**Description of the task:** Please write out, word for word, everything in the listing below from its first line down through the line containing "This screenshot has", including both of those lines.
═══ Supplied material ═══
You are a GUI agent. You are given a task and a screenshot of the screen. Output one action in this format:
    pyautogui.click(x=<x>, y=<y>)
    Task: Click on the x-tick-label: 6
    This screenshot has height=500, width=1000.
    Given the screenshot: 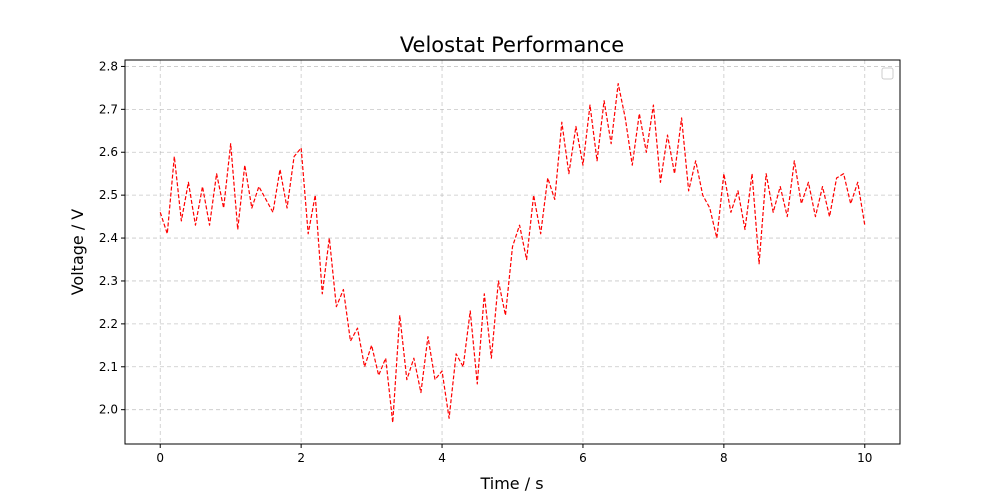 What is the action you would take?
    pyautogui.click(x=583, y=458)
═══
**Written reply:**
You are a GUI agent. You are given a task and a screenshot of the screen. Output one action in this format:
    pyautogui.click(x=<x>, y=<y>)
    Task: Click on the x-tick-label: 6
    This screenshot has height=500, width=1000.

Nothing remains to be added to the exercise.